The EUR/GBP gains ground on Friday after the losses of the previous session, around 0.8380 during the start of the European negotiation. However, the currency pair could face winds against as the sterling pound (GBP) is strengthened after the cautious posture of the Bank of England (BOE) about the cuts of fees and its revised prognosis of the inflation peak for the year.
On Thursday, the BOE maintained interest rates in 4.5% as expected, with eight of the nine members of the Monetary Policy Committee (MPC) voting to keep the costs of indebtedness without changes. A member supported a rate of 25 basic points (PBS), less than both anticipated by market participants.
In the United Kingdom, GFK consumer confidence rose a point A -19 in March 2025, marking a second consecutive monthly increase since -22 in January and -20 in February. The figure exceeded market expectations of -21, but remained in negative territory, highlighting the continuous caution of the consumer.

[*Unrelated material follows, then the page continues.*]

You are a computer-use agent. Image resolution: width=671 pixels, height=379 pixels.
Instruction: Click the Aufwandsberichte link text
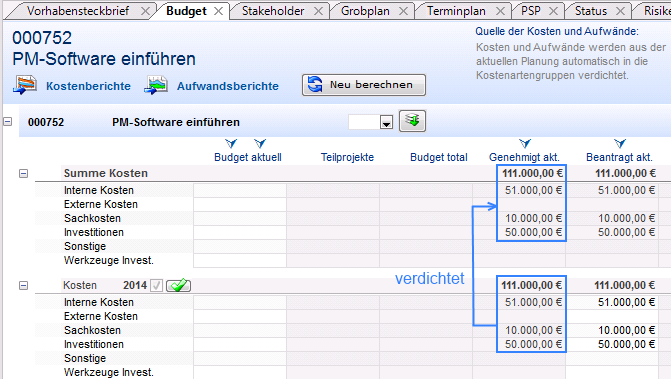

Meanwhile, the euro (EUR) is still under pressure after the president of the European Central Bank (ECB), Christine Lagarde, warned about the economic risks derived from possible US tariffs. Speaking to the Committee on Economic and Monetary Affairs of the European Parliament, Lagarde said that a 25% tariff on European imports – reamed by US President Donald Trump – could reduce eurozone growth by approximately 0.3% in their first year.
In addition, those responsible for the ECB policy have pointed out the possibility of rate cuts in 2025, citing growing risks of global commercial tensions. Investors now focus their attention on the next Eurozone data, including the balance of the January current account and the March consumer confidence figures that will be published on Friday.
US interest rates
Financial institutions charge interest rates on loans to borrowers and pay them as interest to savers and depositors. They influence the basic types of interest, which are set by central banks based on the evolution of the economy. Normally, central banks have the mandate to guarantee the stability of prices, which in most cases means setting as an objective an underlying inflation rate around 2%.
If inflation falls below the objective, the Central Bank can cut the basic types of interest, in order to stimulate credit and boost the economy. If inflation increases substantially above 2%, the Central Bank usually rises the interest rates of basic loans to try to reduce inflation.
In general, higher interest rates contribute to reinforce the currency of a country, since they make it a more attractive place for world investors to park their money.
The highest interest rates influence the price of gold because they increase the opportunity cost of maintaining gold instead of investing in an asset that accrues interest or depositing effective in the bank.
If interest rates are high, the price of the US dollar (USD) usually rises and, as gold quotes in dollars, the price of low gold.
The federal funds rate is the type to a day that US banks lend each other. It is the official interest rate that the Federal Reserve usually sets at its FOMC meetings. It is set at a fork, for example 4.75%-5.00%, although the upper limit (in this case 5.00%) is the aforementioned figure.
Market expectations on the interest rate of the Federal Reserve funds are followed by the Fedwatch of the CME tool, which determines the behavior of many financial markets in the forecast of future monetary policy decisions of the Federal Reserve.
Source: Fx Street

I am Joshua Winder, a senior-level journalist and editor at World Stock Market. I specialize in covering news related to the stock market and economic trends. With more than 8 years of experience in this field, I have become an expert in financial reporting.